City investors are more apt to choose and allocate more of their money to private vehicles than anyone else. 

Although they are not new, the world of private markets can be murky for the uninitiated. They are typically reserved to the wealthiest of investors given they tend to have high entry thresholds, little liquidity, and convoluted exit restrictions.

That, however, has by no means put Hong Kong investors off given that, as of right now, they lead the world in enthusiasm for the sector, according to a Schroders Global Insights Investor Survey released Wednesday.

More Likely

The financial institution polled 1,755 global wealth managers and financial advisors with $12.1 trillion in assets and found that 72 percent of Hong Kong-based investors are «significantly more likely» to invest in private markets than their global peers.

About 72 percent of the city’s residents are personally involved in setting allocations for the asset class, against a global average of 65 percent.

Higher Allocations

They are also more apt to have higher allocations, with 9 percent of them investing more than 20 percent of their assets, compared to 5 percent internationally.

«In addition, 18% of clients in Hong Kong have between 10-20 percent allocated to private markets, compared to 15 percent globally» Schroders indicates.

Hang Seng Decline

The reason for the bonanza? Higher returns, Schroders indicates. And that is indeed a powerful motivator, not least that the Hang Seng index remains about a quarter off its all-time higher despite the recovery expected this year.

That means that most must venture further afield in the public markets to get the kind of returns they expect.

No Transparency, No Problem

«Professionals in Hong Kong’s wealth management segment view the potential of higher returns than public markets as the most important benefit…They are less concerned about the potential lack of liquidity in private markets compared to their peers globally (35 percent versus 50 percent) and also about the lack of transparency (24 percent versus 33 percent),» Schroders indicates.

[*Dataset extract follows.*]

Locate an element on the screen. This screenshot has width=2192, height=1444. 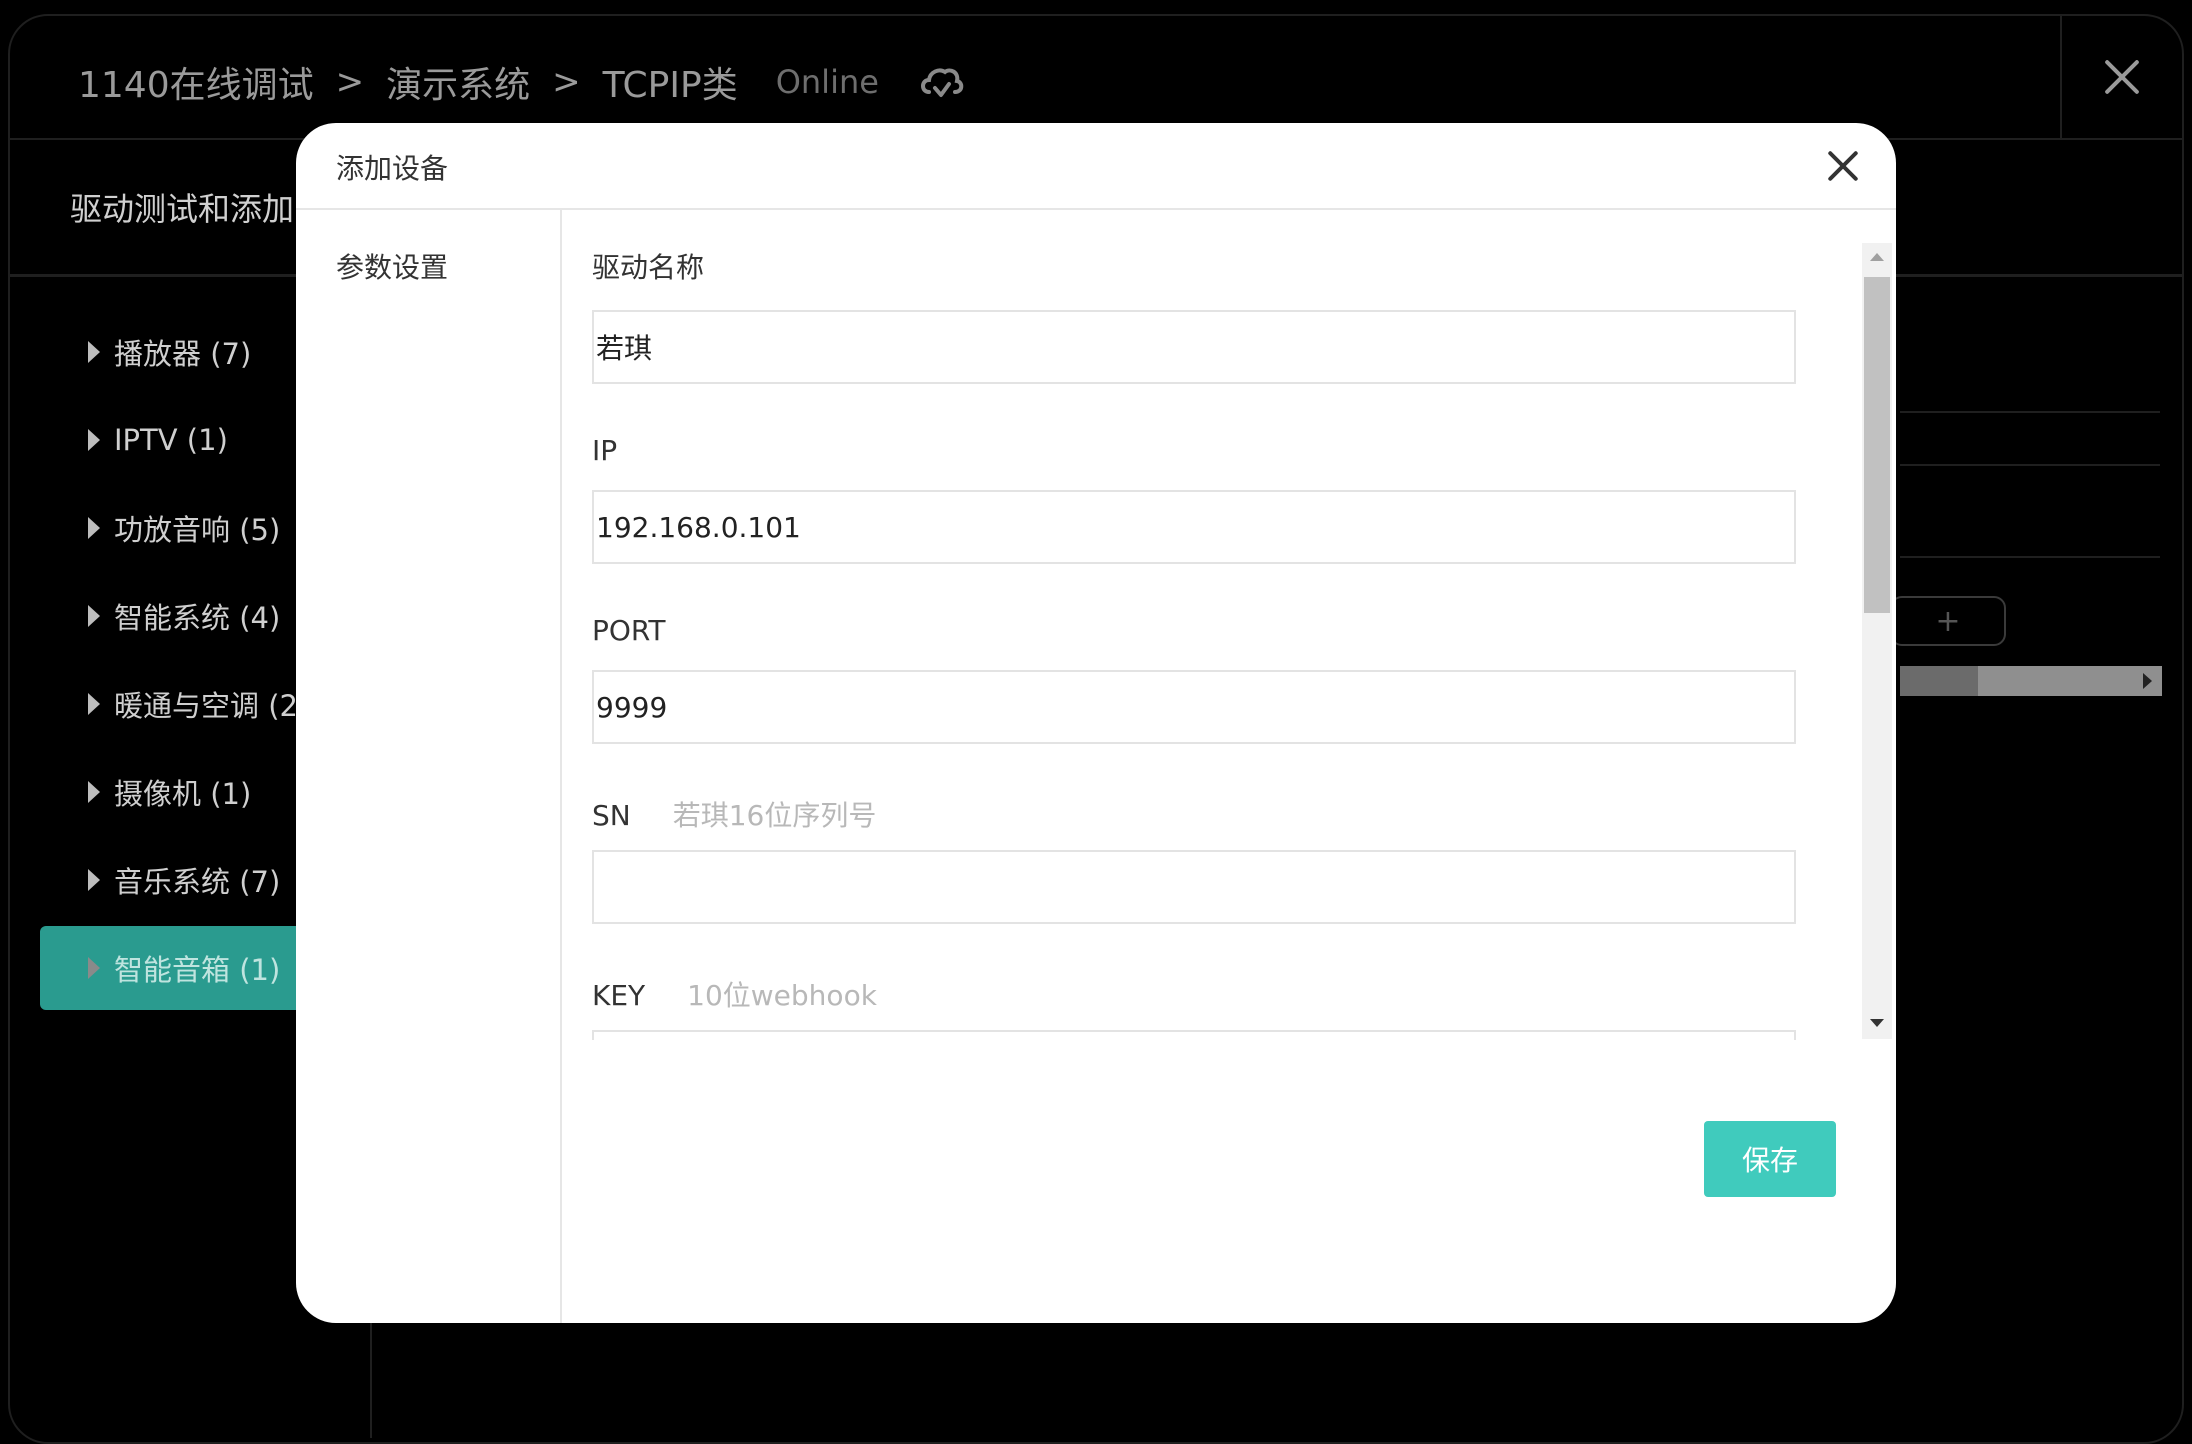
sn-label: SN 若琪16位序列号 is located at coordinates (734, 814).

Reading between the lines, it appears that a lack of understanding on the professional side could be a potential roadblock, given that a quarter of them claimed an individual lack of knowledge about the sector, as opposed to the global average of 17 percent.

Limited Access

«There is absolutely no question that private wealth is going to play a very significant role in private markets going forward. The options for wealth managers and advisers to access private markets have so far been limited relative to their institutional counterparts, which is why despite intentions, we are still seeing low allocations,» maintains Tim Boole, private equity head of product management at Schroders Capital.

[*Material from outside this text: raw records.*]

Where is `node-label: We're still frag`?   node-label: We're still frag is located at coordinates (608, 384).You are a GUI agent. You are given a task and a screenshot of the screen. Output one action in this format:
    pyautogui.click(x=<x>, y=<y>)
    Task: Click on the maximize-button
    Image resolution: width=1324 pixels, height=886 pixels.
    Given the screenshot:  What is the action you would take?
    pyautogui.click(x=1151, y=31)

In Hong Kong, almost half of wealth managers and financial advisors indicated that the onboarding process was one of the three main ways to encourage private market engagements, far higher than the 27 percent rate globally.

Open-Ended

The habits of resident investors also differ when compared with their international brethren as almost two-thirds of them are most likely to buy into semi-liquid or open-ended evergreen funds against marginally more than half of their peers overseas.

On top of that, 44 percent are apt to make co-investments against 34 percent elsewhere.

Strong Attraction

«Steady income generation is top of mind for a greater proportion of wealth management professionals in Hong Kong compared to global respondents (31 percent vs 27 percent). Wealth clients in the city show a strong attraction to multi-asset private solutions, with a much higher percentage than the global average (67 percent versus 47 percent) planning to increase their allocation to this type of asset. This makes it the foremost private market asset class expected to register an increased allocation over the next 1-2 years,» Schroders indicates.

Recovery in Sight

Even though public listings, particularly in equity, are on their way back in Hong Kong and China after the severe correction experienced in recent years, the demand for private asset classes is not expected to subside in the city.

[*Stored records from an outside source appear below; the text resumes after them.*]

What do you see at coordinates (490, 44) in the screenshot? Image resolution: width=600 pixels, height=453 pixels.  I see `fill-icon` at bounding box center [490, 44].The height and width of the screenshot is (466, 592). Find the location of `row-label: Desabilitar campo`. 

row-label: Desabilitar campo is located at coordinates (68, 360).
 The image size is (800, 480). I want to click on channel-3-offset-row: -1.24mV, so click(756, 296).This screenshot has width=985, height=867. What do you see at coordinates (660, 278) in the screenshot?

According to Schroders, renewable infrastructure equity, real estate debt, infrastructure debt, private debt, securitized, and asset-based finance scored highly in their survey.

More Allocations

The appeal of insurance-linked securities (ILS) among those surveyed in Hong Kong also surpasses global levels as 33 percent in the city plan to increase allocations over the next 1-2 years compared to 25 percent globally.

There is one thing that the survey does build a very clear picture of. The average wealthy Hongkonger appears to be a far more pragmatic and commercially savvy investor than many of their international cohorts when it comes to private markets.